* [Problem to solve]: Using the data that follows, state the number of lines holding the word "will", and give no other output.

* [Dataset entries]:
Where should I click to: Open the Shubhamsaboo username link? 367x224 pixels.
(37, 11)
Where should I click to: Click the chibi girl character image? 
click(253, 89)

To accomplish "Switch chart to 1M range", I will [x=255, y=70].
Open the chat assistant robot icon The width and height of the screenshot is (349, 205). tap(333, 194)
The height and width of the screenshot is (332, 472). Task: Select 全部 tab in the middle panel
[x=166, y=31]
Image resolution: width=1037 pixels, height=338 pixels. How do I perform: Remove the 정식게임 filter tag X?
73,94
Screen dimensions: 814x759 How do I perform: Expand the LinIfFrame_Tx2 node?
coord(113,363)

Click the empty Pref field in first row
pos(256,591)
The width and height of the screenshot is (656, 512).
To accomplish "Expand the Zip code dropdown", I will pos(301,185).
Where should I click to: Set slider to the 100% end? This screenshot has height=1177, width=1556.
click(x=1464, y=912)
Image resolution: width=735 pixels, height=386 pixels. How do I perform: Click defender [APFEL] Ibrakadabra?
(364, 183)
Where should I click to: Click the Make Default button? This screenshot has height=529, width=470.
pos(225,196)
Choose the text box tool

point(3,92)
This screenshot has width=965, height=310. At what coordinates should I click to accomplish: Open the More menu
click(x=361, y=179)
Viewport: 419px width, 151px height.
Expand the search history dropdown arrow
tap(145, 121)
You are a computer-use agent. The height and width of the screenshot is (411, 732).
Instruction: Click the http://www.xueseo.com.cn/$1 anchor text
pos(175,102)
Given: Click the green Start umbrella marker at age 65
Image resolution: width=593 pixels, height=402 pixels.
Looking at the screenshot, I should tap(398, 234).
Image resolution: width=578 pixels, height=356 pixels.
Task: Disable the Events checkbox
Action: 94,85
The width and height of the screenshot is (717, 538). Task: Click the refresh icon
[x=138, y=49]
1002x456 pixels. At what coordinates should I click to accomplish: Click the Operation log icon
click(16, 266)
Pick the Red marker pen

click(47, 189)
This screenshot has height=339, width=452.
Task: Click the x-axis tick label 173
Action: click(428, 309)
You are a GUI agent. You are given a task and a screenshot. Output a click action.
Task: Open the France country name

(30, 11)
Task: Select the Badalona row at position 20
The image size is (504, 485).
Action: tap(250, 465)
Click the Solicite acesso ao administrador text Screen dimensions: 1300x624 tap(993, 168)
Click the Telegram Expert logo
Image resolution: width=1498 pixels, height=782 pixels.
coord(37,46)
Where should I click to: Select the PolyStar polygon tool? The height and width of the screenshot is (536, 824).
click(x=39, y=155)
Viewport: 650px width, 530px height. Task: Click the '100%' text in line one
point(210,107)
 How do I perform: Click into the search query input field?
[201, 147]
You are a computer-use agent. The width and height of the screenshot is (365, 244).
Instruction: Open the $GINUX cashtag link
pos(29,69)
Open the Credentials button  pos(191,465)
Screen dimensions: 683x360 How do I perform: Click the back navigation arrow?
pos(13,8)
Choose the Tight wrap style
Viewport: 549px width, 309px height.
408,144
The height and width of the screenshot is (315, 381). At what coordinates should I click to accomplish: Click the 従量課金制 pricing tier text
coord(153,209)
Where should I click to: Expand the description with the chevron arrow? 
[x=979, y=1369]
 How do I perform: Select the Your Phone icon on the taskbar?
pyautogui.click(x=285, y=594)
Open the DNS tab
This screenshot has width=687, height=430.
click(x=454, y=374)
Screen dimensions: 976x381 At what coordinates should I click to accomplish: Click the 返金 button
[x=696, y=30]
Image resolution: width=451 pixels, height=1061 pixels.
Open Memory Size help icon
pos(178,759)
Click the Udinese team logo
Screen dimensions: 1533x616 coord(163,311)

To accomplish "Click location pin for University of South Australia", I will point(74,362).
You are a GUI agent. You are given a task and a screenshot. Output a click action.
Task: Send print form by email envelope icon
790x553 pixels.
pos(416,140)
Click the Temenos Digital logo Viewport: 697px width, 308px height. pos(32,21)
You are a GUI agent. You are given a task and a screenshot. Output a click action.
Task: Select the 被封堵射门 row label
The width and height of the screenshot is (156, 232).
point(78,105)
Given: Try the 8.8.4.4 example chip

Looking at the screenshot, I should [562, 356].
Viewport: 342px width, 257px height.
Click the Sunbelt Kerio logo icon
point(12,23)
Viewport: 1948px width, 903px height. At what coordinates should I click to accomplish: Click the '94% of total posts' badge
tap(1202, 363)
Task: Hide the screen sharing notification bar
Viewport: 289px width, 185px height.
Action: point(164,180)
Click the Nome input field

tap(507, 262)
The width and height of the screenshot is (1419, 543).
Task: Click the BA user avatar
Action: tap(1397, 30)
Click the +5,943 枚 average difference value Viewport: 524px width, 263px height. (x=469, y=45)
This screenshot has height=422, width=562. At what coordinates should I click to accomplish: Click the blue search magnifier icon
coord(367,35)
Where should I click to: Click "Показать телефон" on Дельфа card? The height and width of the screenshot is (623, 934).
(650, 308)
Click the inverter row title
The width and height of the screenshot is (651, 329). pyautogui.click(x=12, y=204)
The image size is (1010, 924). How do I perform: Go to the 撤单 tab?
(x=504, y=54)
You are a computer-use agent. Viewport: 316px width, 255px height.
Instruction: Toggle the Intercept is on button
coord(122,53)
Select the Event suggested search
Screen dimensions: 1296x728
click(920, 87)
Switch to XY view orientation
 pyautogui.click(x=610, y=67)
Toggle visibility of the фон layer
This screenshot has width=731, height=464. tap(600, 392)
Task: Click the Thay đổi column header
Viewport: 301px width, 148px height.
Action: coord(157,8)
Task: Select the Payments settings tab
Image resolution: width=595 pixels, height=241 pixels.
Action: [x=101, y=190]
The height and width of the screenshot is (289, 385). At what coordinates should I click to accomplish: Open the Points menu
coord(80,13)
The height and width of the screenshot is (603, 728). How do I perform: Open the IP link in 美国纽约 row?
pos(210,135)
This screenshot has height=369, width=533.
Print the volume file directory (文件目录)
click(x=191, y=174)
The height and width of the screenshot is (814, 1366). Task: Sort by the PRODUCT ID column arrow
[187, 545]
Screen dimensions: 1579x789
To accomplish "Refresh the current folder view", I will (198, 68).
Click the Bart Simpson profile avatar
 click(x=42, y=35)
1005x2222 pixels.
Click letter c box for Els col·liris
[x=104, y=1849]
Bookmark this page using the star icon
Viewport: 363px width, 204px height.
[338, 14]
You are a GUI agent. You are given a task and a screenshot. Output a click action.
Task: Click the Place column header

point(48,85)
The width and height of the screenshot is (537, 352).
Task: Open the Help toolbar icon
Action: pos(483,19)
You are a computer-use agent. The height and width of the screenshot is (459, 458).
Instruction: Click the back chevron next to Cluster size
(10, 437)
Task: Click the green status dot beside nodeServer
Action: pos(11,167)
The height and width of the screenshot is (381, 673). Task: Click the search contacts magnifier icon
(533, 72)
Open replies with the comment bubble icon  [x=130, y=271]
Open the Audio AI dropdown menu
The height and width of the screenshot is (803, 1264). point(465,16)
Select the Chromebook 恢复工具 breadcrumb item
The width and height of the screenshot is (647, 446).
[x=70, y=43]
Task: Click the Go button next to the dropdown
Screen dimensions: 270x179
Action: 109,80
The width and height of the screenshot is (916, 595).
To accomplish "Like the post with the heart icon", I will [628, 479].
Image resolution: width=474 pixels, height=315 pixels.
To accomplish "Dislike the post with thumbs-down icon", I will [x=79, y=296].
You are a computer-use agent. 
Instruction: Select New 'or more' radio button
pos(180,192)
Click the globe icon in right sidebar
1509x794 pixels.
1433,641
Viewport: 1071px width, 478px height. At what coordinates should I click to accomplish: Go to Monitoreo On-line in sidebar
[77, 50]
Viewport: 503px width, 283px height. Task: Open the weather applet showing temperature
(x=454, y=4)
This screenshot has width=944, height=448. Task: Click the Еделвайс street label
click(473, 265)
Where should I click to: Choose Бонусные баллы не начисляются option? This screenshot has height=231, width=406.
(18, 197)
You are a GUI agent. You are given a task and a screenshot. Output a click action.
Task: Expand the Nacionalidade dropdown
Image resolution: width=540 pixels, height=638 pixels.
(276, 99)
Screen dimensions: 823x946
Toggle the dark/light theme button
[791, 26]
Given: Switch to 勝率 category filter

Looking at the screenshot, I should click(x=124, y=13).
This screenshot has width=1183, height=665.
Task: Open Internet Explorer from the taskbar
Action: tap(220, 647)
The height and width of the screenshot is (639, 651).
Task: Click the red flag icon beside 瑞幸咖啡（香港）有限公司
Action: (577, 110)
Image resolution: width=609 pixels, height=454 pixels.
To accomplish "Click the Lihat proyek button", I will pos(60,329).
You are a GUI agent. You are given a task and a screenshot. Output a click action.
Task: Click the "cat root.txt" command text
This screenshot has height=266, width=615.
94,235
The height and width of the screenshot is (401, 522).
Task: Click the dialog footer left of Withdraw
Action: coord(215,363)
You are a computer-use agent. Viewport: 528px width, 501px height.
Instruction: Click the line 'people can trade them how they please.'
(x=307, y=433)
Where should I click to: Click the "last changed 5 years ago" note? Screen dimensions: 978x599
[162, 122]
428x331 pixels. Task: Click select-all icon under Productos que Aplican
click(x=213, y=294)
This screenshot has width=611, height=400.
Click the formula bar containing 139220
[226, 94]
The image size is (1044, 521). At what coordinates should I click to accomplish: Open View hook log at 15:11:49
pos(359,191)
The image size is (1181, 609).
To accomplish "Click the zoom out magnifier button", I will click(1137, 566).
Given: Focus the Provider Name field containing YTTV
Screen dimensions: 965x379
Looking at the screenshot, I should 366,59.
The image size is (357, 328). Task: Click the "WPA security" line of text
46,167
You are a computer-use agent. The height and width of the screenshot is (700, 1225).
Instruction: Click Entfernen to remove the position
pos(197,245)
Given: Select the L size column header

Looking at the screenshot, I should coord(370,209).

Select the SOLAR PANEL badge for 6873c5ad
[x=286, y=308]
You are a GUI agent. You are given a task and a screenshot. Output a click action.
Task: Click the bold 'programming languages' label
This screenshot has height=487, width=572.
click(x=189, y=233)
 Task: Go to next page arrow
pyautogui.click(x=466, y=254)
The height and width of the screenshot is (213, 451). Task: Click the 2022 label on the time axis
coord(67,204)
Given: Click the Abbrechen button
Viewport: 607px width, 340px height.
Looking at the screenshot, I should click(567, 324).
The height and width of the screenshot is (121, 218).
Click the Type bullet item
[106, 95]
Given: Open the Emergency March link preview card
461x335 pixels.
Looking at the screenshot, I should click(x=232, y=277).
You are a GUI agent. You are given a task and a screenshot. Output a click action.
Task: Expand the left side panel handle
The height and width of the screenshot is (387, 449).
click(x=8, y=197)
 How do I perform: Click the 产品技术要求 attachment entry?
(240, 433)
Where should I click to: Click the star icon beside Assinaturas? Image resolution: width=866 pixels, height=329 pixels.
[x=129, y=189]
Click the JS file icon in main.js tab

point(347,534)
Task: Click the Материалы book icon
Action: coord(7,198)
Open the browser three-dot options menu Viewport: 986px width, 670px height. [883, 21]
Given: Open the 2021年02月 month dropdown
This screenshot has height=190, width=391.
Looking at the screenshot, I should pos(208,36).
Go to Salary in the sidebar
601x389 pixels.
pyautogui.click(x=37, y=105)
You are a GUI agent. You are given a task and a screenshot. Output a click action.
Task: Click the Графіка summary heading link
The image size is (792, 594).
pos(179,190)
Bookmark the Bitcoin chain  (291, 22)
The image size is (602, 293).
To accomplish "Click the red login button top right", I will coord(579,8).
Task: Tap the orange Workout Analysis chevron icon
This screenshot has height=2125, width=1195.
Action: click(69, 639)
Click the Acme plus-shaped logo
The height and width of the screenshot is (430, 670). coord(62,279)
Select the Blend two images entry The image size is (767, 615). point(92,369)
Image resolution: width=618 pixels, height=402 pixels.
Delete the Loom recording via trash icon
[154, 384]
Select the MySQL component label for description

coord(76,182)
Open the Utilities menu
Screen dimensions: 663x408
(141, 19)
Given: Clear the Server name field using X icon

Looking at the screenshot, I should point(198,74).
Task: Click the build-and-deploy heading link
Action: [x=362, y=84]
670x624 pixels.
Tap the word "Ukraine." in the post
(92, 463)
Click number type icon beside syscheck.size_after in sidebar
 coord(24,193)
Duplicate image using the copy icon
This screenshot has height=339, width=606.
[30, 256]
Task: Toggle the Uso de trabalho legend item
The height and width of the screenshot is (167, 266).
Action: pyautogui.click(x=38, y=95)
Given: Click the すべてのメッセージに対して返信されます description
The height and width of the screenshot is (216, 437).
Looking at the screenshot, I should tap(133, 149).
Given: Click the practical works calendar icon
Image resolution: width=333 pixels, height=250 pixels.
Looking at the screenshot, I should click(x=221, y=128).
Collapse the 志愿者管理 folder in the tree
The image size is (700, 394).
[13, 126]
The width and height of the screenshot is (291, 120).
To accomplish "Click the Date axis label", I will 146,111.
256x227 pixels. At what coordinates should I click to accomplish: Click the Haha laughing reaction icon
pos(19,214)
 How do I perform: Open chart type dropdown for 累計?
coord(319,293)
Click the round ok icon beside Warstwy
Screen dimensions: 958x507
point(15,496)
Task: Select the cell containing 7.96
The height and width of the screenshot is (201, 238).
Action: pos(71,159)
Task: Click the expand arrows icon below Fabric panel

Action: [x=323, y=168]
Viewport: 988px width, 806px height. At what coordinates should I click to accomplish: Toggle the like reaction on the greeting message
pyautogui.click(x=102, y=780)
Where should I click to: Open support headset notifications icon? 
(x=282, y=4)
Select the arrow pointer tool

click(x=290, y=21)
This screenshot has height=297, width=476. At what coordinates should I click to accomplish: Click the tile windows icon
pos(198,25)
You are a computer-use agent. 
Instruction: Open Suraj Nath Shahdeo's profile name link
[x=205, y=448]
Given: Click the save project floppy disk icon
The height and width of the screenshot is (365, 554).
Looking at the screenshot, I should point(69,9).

* [Output for this task]: 10